Supplied passage START

Text Classification
What it is
Text classification assigns one or more categorical labels to documents or sentences. Common tasks include sentiment analysis (positive/negative), topic classification (sports/politics/tech), spam detection, and intent recognition (for chatbots). Classification is one of the most common NLP tasks, solved efficiently with modern neural models.
[illustrate: Text document → BERT encoder → classification head → probability distribution over classes; example showing sentiment scores]
How it works
-
Input: Text document or sentence
-
Encoding: Represent text as vector(s)
- Bag-of-words
- TF-IDF
- Word embedding average
- BERT [CLS] token
-
Classification:
- Linear layer: embedding → logits
- Softmax: logits → probabilities
- Argmax or threshold: probabilities → classes
-
Output: Class labels (often with confidence scores)
Example
# Sentiment analysis (binary: positive/negative)
Text: "This movie was amazing!"

Supplied passage END

- **Exercise 1**
In the text classification page, what is intent recognition said to be used for?
- **Exercise 2**
Rewrite the paragraph of the text classification page that begins "Text classification assigns one or more" as a short bulleted list that keeps its main facts.
- **Exercise 3**
Quote the text classification page from "- Bag-of-words" to "analysis (binary: positive/negative)".

Given data START

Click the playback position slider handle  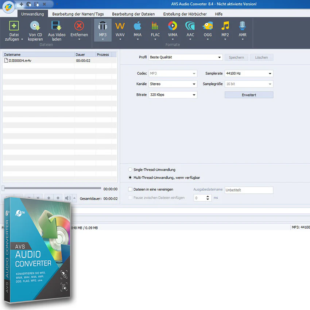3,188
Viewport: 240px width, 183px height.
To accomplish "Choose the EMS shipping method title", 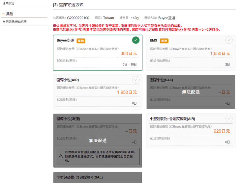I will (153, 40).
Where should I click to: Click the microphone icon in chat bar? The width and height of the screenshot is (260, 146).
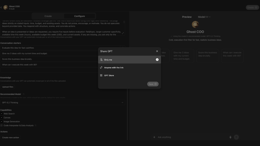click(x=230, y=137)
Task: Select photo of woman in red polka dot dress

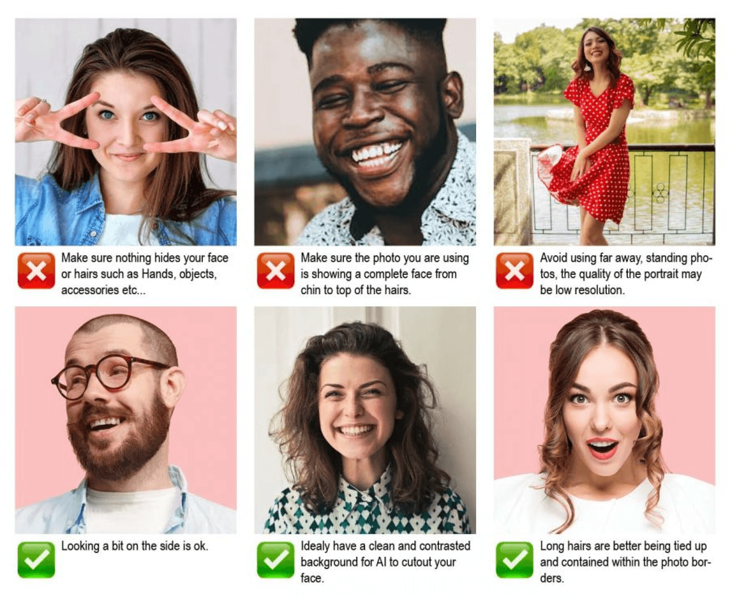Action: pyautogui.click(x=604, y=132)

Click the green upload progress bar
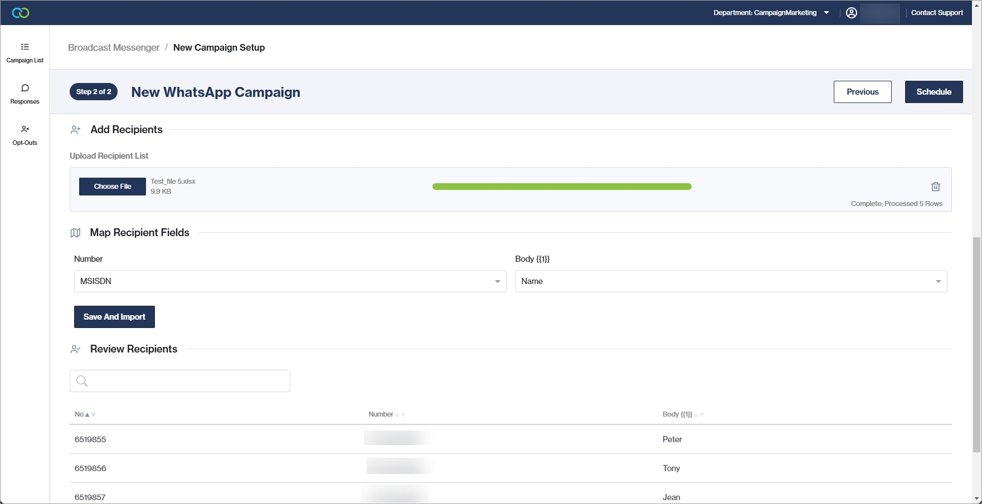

Given data END

- **Answer section 1**
Intent recognition is used for chatbots.

- **Answer section 2**
- Text classification assigns one or more categorical labels to documents or sentences.
- Common tasks are sentiment analysis (positive/negative), topic classification (sports/politics/tech), spam detection, and intent recognition (for chatbots).
- It is one of the most common NLP tasks.
- Modern neural models solve it efficiently.

- **Answer section 3**
- Bag-of-words
- TF-IDF
- Word embedding average
- BERT [CLS] token
-
Classification:
- Linear layer: embedding → logits
- Softmax: logits → probabilities
- Argmax or threshold: probabilities → classes
-
Output: Class labels (often with confidence scores)
Example
# Sentiment analysis (binary: positive/negative)